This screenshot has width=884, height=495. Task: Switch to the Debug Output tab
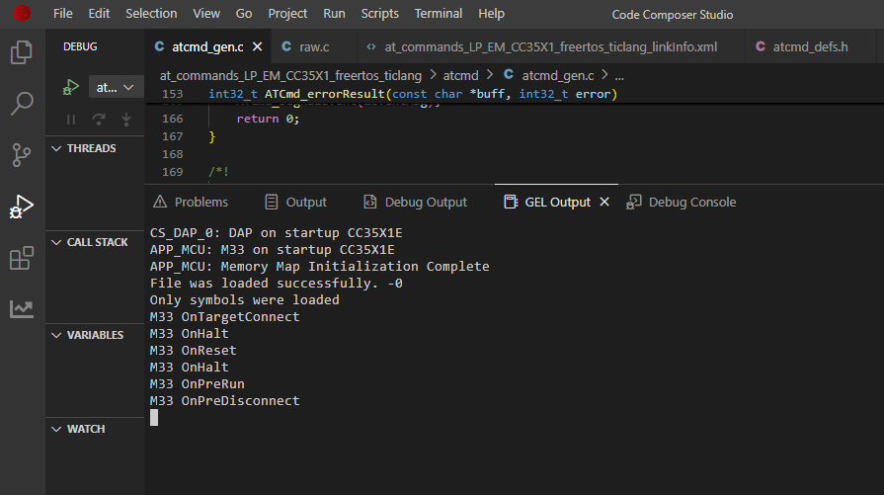coord(415,202)
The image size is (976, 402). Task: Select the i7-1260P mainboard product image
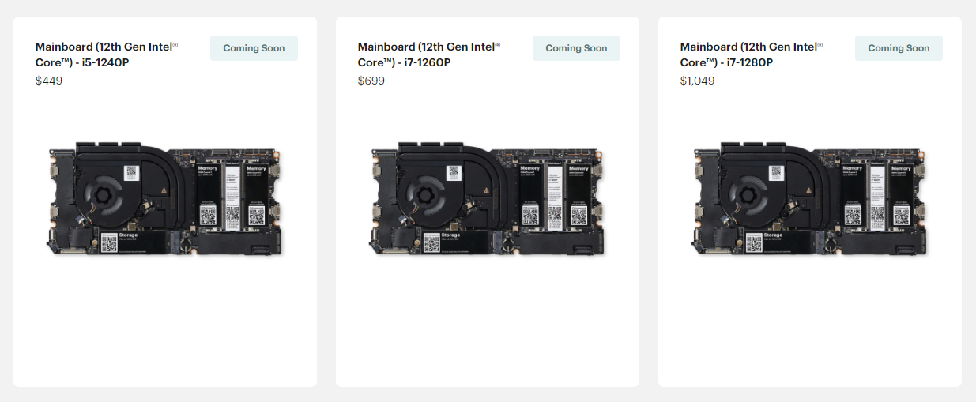click(488, 199)
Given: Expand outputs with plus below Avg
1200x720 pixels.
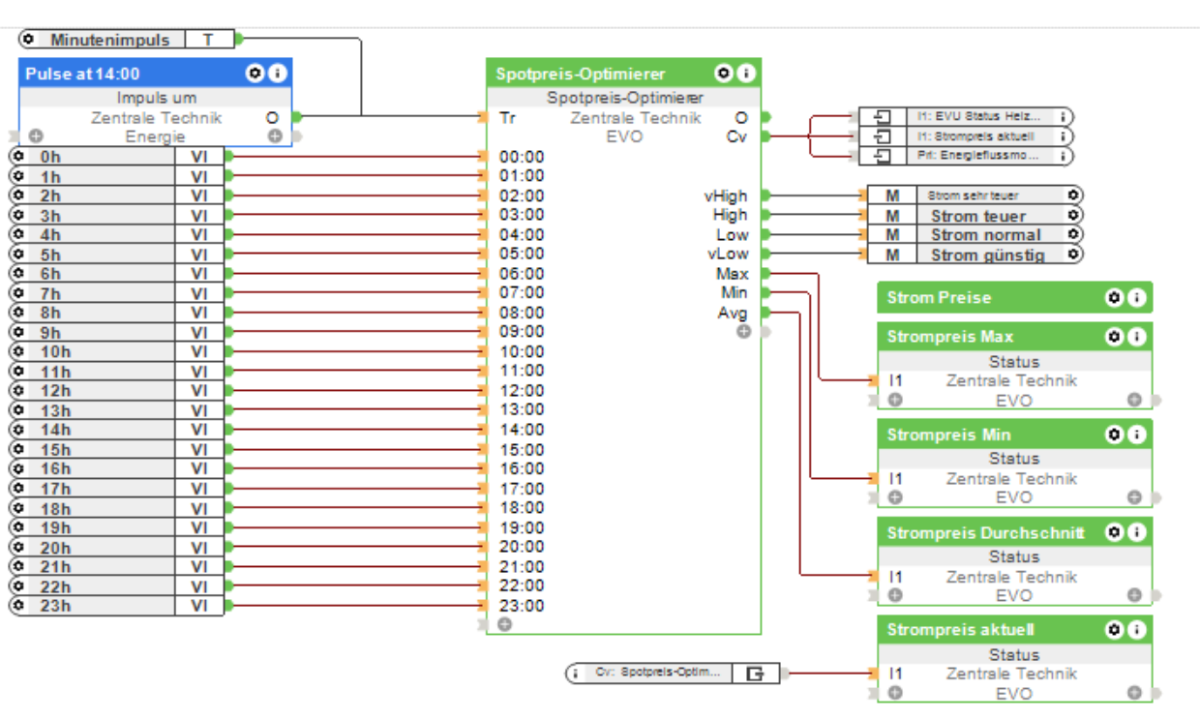Looking at the screenshot, I should 743,332.

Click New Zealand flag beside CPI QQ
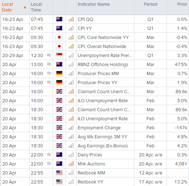coord(59,19)
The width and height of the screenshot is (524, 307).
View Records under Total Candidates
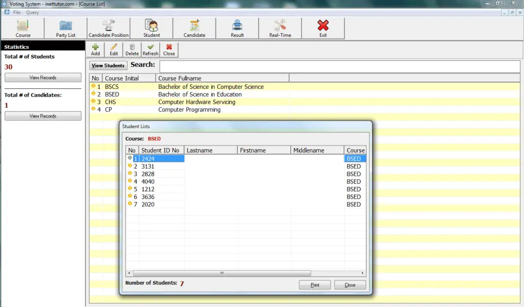pos(42,115)
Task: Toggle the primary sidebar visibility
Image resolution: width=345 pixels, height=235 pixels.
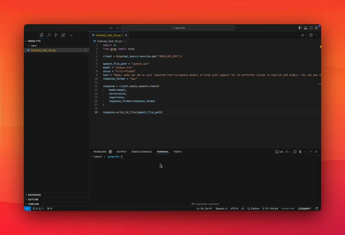Action: click(300, 28)
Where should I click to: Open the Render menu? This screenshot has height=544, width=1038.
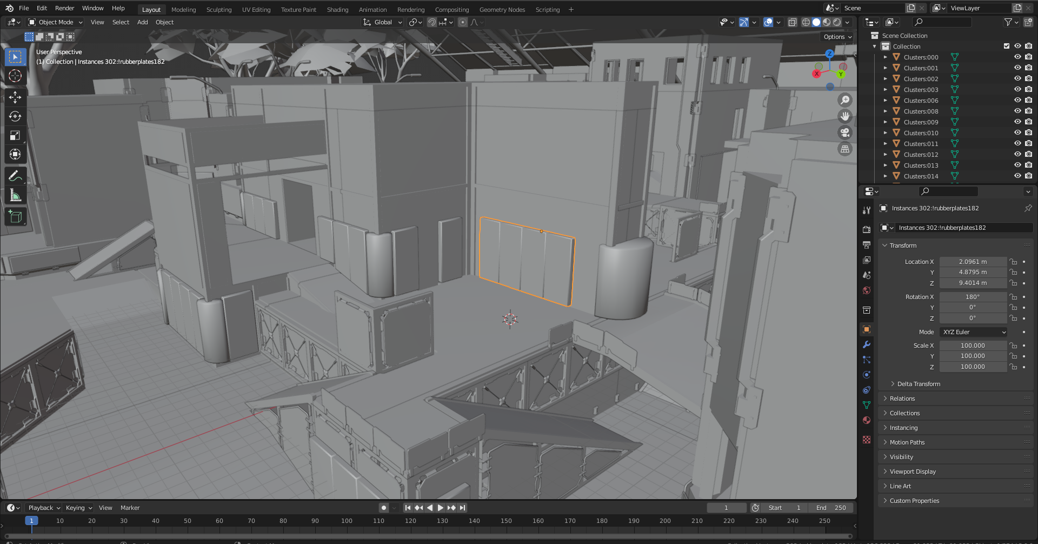click(64, 8)
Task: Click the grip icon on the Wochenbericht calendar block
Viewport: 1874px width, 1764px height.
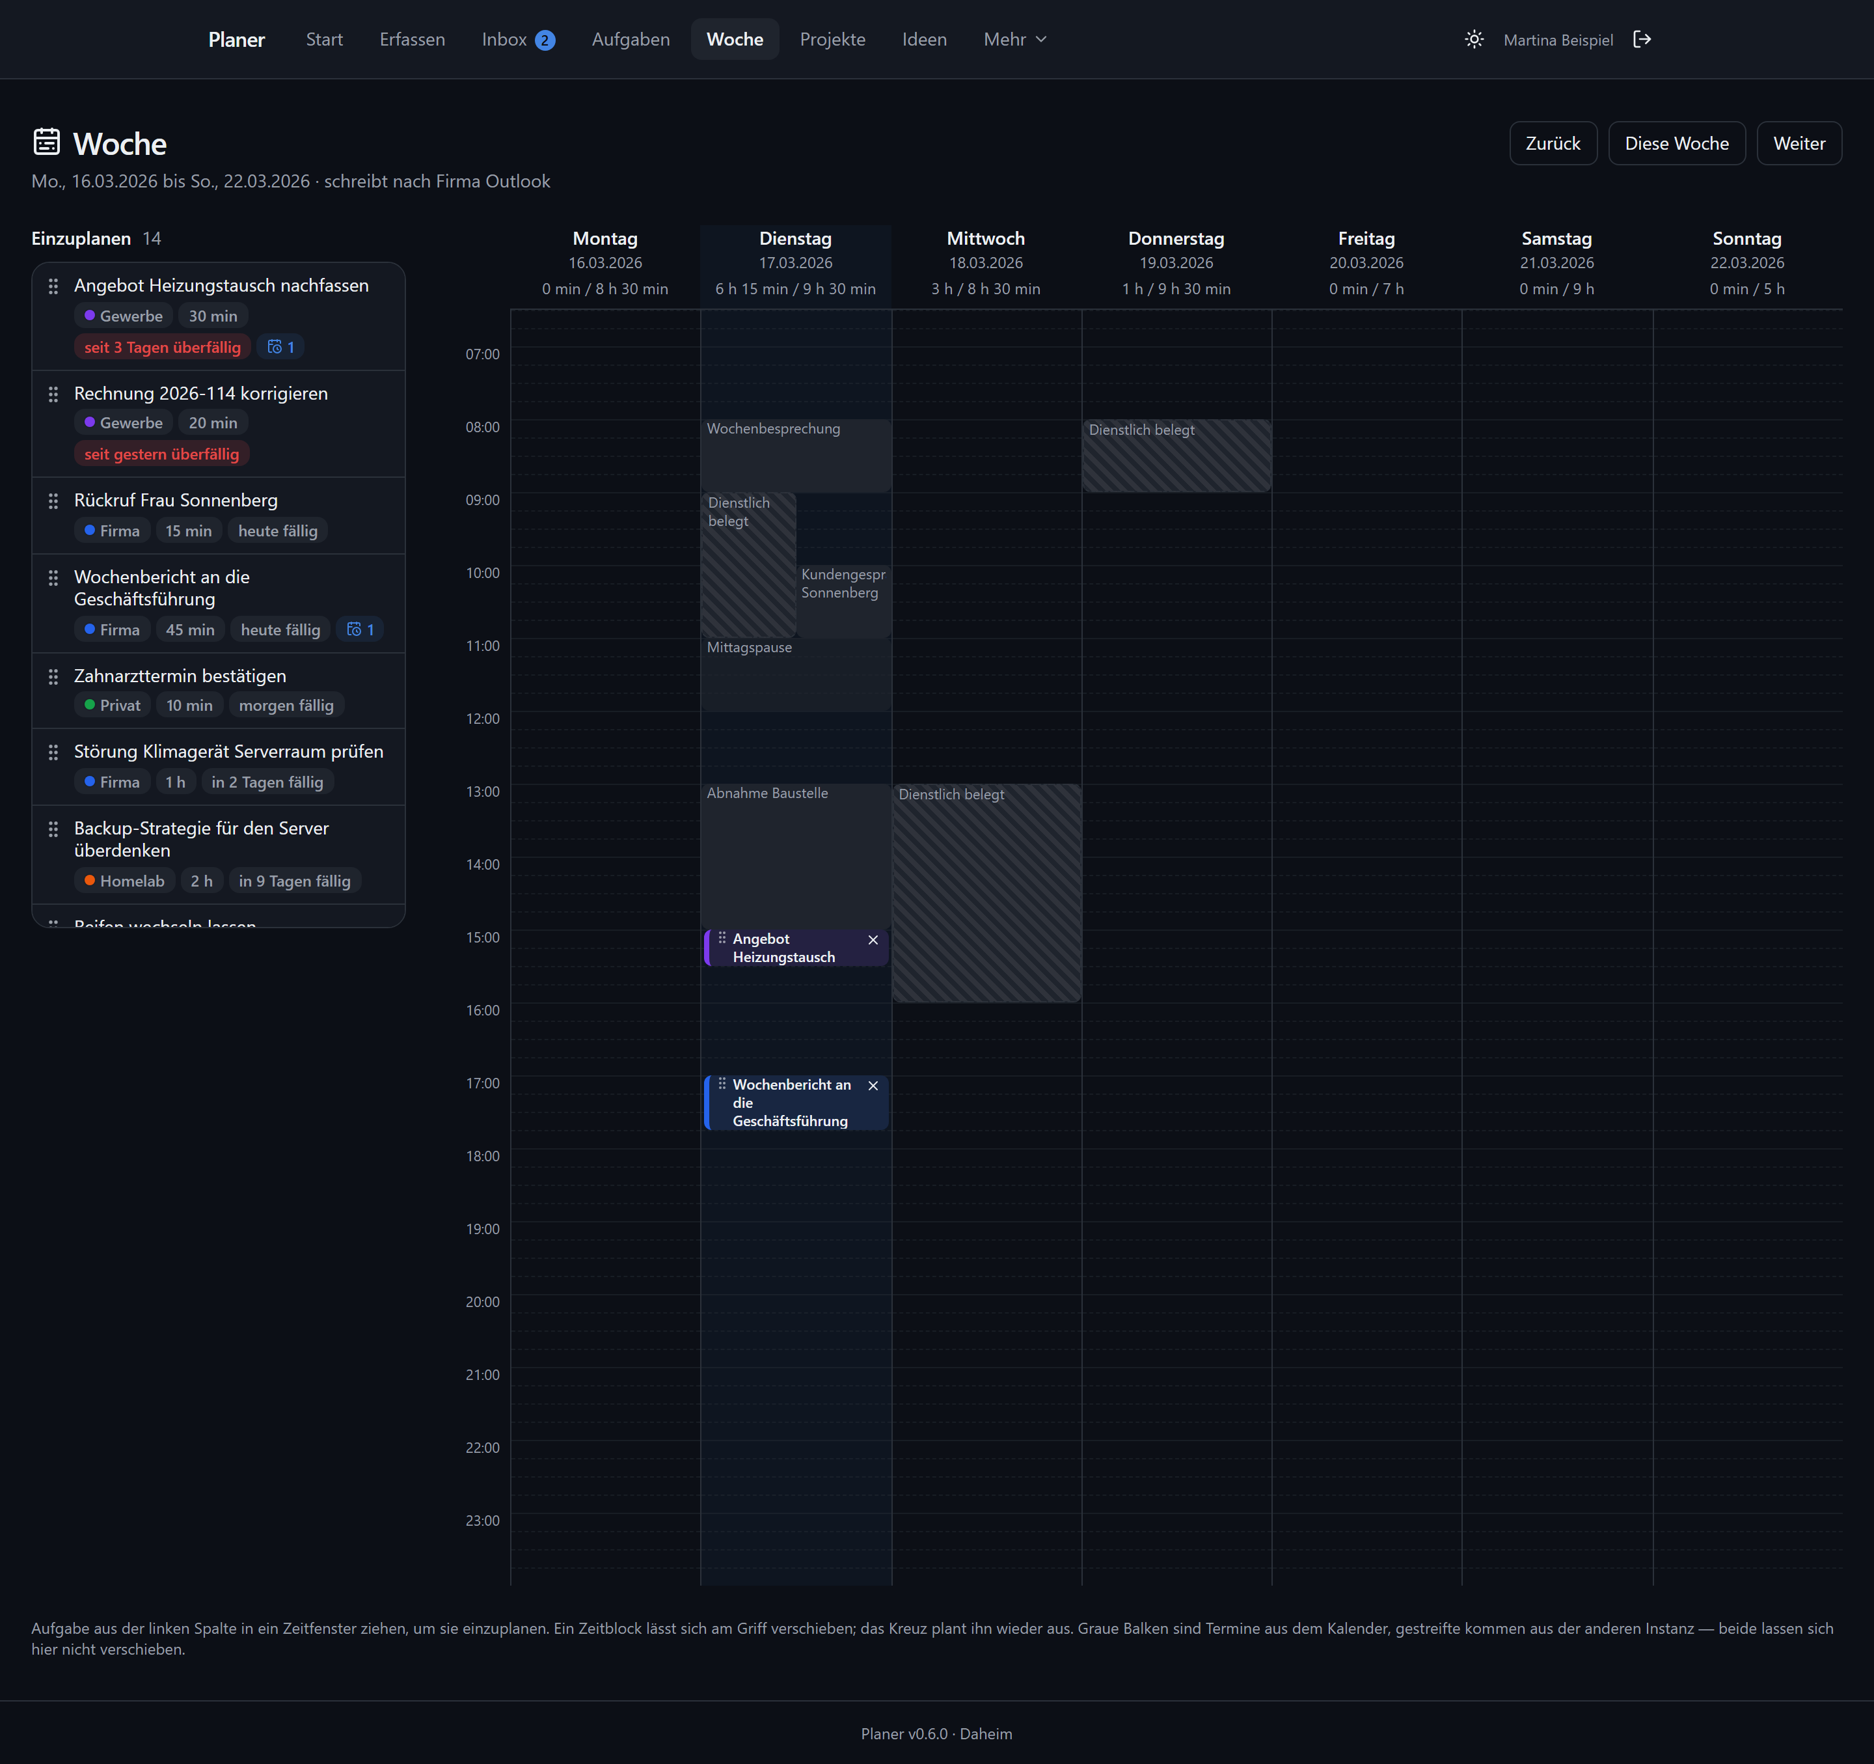Action: click(722, 1084)
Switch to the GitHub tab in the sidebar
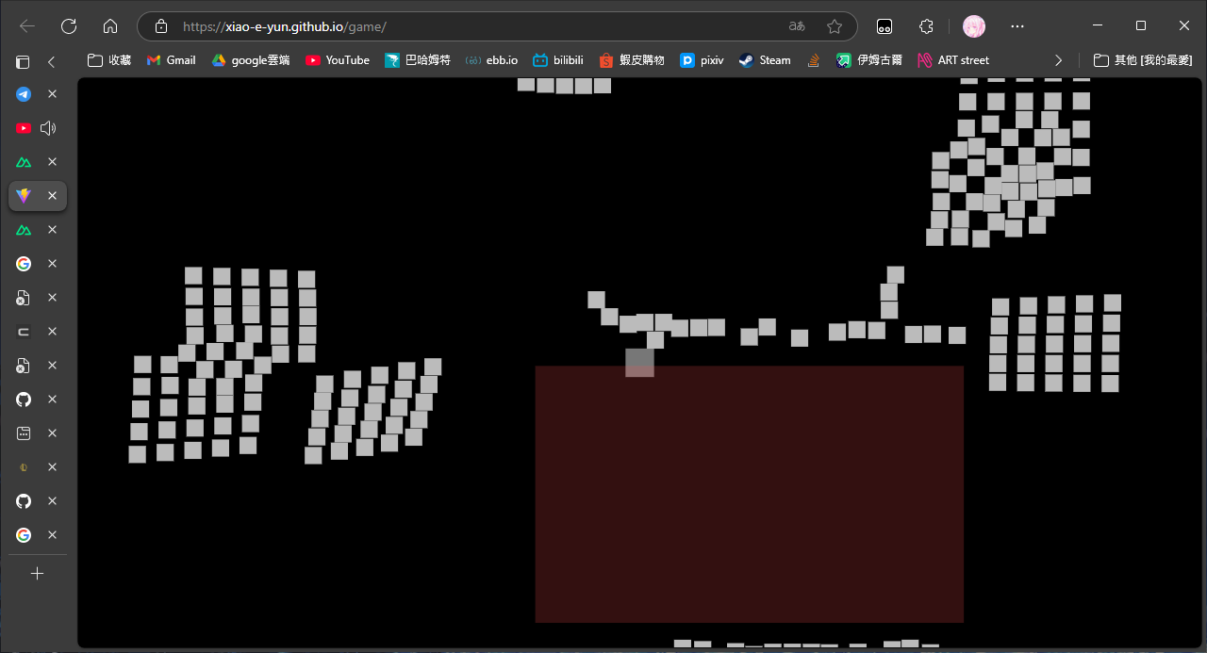 [23, 400]
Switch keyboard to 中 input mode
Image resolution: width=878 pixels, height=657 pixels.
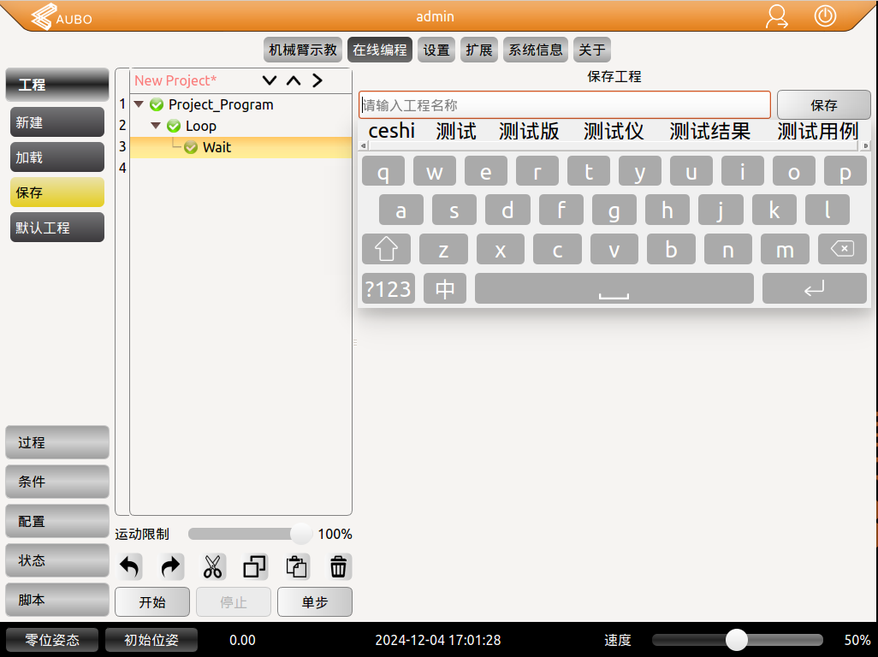tap(444, 288)
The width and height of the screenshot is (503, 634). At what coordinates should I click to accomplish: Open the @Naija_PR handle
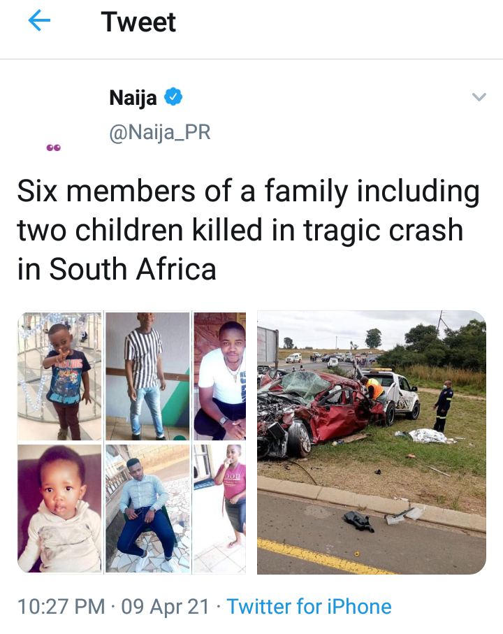159,132
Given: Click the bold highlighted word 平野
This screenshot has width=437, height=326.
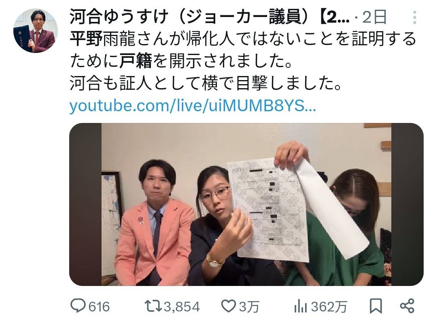Looking at the screenshot, I should 86,39.

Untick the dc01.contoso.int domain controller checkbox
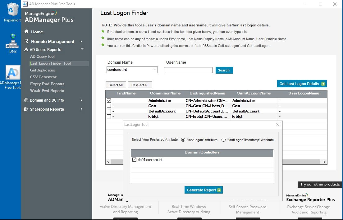click(x=134, y=160)
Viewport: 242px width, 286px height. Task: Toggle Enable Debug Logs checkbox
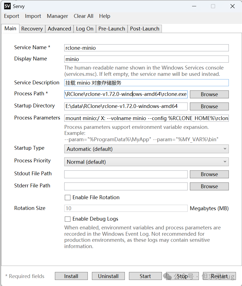pyautogui.click(x=67, y=219)
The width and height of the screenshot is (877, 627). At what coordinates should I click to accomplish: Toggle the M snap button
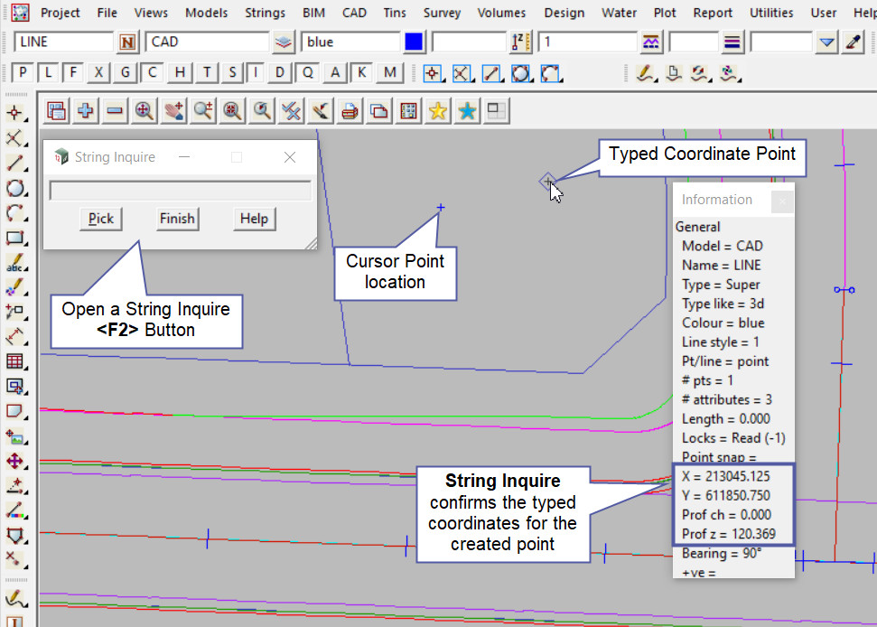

> ACTIVITY: This calls for an exact copy of all the entries above, with the pictures omitted.

> SOLUTION FOR THIS PROBLEM:
This screenshot has width=884, height=495. Task: Switch to the Debug Output tab
coord(415,202)
The image size is (976, 402). Task: Select the i7-1260P mainboard product image
click(488, 199)
Given: Expand outputs with plus below Avg
1200x720 pixels.
Looking at the screenshot, I should 743,332.

Click New Zealand flag beside CPI QQ
coord(59,19)
The width and height of the screenshot is (524, 307).
View Records under Total Candidates
pos(42,115)
Task: Toggle the primary sidebar visibility
Image resolution: width=345 pixels, height=235 pixels.
Action: click(300, 28)
Where should I click to: Open the Render menu? This screenshot has height=544, width=1038.
click(64, 8)
Task: Click the grip icon on the Wochenbericht calendar block
Viewport: 1874px width, 1764px height.
Action: click(722, 1084)
Switch to the GitHub tab in the sidebar
 [23, 400]
Switch keyboard to 中 input mode
Image resolution: width=878 pixels, height=657 pixels.
tap(444, 288)
The width and height of the screenshot is (503, 634). At what coordinates should I click to accomplish: Open the @Naija_PR handle
159,132
Given: Click the bold highlighted word 平野
This screenshot has width=437, height=326.
Looking at the screenshot, I should 86,39.

Untick the dc01.contoso.int domain controller checkbox
click(x=134, y=160)
Viewport: 242px width, 286px height. Task: Toggle Enable Debug Logs checkbox
pyautogui.click(x=67, y=219)
The width and height of the screenshot is (877, 627). At what coordinates should I click to accomplish: Toggle the M snap button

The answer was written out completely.